“Seizing” anything was not my first impulse when I heard about Trellis in September. That weekend, I floated the subject of egg-freezing by a pregnant friend. “I can’t stand the fearmongering,” she said, with a feminist not in my house tenor. (Or in my Instagram feed, where cheerily intrusive ads from fertility clinics urge young women to “freeze time.”) It’s too easy to envision a Black Mirror scenario whenever aspirational marketing bleeds into medicine: Could successfully banked eggs become the new dystopian dowry? Still, the plain differences in our life particulars—my friend, days shy of her due date; me, meandering solo into my mid-30s—weren’t lost on me. Is it mongering, I thought, if the fear is backed by data?
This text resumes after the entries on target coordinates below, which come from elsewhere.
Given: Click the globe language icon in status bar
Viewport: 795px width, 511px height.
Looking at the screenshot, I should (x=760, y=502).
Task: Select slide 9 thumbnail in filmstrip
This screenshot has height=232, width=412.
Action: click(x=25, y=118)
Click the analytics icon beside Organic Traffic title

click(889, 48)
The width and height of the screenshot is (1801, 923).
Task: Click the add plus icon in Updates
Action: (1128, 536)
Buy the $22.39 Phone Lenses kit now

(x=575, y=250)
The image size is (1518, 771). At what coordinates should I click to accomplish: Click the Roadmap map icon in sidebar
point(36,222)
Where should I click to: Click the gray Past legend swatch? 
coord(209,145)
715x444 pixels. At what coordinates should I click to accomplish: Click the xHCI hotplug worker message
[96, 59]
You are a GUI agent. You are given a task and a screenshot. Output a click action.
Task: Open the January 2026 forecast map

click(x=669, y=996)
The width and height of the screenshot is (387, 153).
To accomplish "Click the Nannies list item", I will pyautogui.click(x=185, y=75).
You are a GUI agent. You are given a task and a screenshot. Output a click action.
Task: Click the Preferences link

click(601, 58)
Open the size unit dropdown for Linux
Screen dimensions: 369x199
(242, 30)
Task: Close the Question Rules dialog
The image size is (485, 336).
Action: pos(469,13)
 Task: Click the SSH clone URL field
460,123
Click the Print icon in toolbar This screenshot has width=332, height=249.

“Before the advent of in vitro fertilization, we had an inkling that age affected fertility,” says Esther Eisenberg, M.D., director of the program on reproductive medicine and infertility at the Eunice Kennedy Shriver National Institute of Child Health and Human Development. The research just painted a more telling picture, she tells me, describing graphs that show “a huge dip that happens in the mid-30s, and really low levels into the 40s.”
Six years ago, when the American Society for Reproductive Medicine lifted the experimental label for egg-freezing, the once-niche procedure—relegated to egg donors as well as cancer patients looking to preserve fertility before treatment—suddenly found a much larger audience: women confronting time. The following year, nearly 5,000 egg-freezing cycles were performed in the U.S., according to the Society for Assisted Reproductive Technology; the most recent data, for 2016, puts the annual tally near 9,000. Surely now, amid an influx of fertility-calculator apps, hormone-testing kits, and pop-up clinics, that number is ticking higher. I think of the way that Botox, moving from derm offices to emoji-filled storefronts, is pitched to twentysomethings: Early adopters get a smoother ride.